Stored items:
☆ ☆ ☆

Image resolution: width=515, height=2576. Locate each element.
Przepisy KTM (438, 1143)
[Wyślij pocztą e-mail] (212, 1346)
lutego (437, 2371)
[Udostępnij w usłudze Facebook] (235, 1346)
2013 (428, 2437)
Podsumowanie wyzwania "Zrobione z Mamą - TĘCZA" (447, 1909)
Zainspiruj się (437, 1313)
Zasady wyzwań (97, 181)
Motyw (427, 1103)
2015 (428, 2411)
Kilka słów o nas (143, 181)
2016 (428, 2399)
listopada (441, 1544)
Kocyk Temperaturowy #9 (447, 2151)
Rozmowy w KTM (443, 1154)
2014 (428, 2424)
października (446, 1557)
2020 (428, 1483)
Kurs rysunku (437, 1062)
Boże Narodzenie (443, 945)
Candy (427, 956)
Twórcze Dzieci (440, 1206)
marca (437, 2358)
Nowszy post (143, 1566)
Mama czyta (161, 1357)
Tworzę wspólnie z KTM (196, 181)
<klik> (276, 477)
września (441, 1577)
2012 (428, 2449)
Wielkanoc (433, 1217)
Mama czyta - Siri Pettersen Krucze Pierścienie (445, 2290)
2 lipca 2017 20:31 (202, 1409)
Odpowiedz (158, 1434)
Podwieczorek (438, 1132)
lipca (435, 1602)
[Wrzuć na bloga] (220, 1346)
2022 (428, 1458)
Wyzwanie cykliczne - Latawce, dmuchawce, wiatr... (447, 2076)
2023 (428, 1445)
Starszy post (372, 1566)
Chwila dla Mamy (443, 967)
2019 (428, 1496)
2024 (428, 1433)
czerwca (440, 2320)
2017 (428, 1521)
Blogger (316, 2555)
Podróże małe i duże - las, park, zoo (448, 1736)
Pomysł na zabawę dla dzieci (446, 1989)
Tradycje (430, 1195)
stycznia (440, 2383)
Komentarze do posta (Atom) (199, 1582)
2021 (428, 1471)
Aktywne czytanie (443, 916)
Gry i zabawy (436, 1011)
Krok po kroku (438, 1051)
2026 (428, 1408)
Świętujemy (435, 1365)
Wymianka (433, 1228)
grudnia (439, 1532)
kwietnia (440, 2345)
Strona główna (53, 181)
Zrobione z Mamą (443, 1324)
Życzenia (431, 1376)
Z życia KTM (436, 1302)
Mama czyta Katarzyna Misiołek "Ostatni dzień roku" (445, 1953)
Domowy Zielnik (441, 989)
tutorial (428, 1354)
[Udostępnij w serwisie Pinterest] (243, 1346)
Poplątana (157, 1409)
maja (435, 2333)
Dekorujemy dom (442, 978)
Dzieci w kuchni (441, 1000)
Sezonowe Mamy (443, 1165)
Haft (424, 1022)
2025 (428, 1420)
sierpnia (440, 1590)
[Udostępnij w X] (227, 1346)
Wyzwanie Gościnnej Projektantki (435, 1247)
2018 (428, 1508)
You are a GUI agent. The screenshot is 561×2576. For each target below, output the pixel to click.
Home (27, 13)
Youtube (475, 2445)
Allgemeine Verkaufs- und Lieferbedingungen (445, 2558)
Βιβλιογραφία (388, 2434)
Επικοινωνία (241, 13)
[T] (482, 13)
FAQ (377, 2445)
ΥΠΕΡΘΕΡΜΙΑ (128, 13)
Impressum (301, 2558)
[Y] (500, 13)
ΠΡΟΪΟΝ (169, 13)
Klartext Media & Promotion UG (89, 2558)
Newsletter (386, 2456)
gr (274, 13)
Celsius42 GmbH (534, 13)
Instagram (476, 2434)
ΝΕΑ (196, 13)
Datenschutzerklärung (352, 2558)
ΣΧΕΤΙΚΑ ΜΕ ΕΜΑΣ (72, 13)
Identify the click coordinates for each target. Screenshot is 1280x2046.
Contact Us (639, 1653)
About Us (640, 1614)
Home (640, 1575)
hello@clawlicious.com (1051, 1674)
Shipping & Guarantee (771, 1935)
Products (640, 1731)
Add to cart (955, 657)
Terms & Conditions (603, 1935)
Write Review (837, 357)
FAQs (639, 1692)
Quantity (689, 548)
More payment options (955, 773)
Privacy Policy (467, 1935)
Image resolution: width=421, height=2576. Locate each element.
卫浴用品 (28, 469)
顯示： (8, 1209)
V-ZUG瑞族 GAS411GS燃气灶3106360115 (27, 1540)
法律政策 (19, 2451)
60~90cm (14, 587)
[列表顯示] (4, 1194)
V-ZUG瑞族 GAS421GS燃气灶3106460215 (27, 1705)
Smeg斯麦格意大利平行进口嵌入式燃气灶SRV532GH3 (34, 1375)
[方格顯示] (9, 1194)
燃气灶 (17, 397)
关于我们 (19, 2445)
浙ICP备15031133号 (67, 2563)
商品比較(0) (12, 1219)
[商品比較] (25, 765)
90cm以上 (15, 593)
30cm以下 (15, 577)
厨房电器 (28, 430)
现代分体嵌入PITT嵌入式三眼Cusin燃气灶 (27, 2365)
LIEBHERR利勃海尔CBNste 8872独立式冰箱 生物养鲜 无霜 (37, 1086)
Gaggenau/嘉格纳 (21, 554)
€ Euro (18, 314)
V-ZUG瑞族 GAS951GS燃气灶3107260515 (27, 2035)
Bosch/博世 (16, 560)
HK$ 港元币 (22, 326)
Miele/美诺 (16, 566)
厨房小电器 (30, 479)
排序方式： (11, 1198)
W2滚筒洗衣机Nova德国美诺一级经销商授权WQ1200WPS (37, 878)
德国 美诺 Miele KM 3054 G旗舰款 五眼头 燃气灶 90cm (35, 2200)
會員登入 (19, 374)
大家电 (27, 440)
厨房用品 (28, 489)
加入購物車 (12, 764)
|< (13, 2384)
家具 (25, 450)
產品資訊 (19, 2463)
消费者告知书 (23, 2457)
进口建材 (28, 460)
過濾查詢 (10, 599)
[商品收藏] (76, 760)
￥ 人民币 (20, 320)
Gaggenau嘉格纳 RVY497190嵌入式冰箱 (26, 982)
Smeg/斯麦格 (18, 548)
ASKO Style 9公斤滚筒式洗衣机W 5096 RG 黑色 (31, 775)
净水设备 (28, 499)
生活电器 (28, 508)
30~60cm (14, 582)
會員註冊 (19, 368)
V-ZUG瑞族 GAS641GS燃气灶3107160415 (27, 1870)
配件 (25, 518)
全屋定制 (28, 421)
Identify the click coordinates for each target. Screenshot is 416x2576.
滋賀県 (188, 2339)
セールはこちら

☆ ☆ ☆

EXERCISE BRIEF: Only the lines above from the line containing "Youtube (475, 2445)" through the line containing "Shipping & Guarantee (771, 1935)" should be retyped, exactly and with both ends included.

ANSWER FOR THIS EXERCISE:
Youtube (475, 2445)
Allgemeine Verkaufs- und Lieferbedingungen (445, 2558)
Βιβλιογραφία (388, 2434)
Επικοινωνία (241, 13)
[T] (482, 13)
FAQ (377, 2445)
ΥΠΕΡΘΕΡΜΙΑ (128, 13)
Impressum (301, 2558)
[Y] (500, 13)
ΠΡΟΪΟΝ (169, 13)
Klartext Media & Promotion UG (89, 2558)
Newsletter (386, 2456)
gr (274, 13)
Celsius42 GmbH (534, 13)
Instagram (476, 2434)
ΝΕΑ (196, 13)
Datenschutzerklärung (352, 2558)
ΣΧΕΤΙΚΑ ΜΕ ΕΜΑΣ (72, 13)
Identify the click coordinates for each target. Screenshot is 1280x2046.
Contact Us (639, 1653)
About Us (640, 1614)
Home (640, 1575)
hello@clawlicious.com (1051, 1674)
Shipping & Guarantee (771, 1935)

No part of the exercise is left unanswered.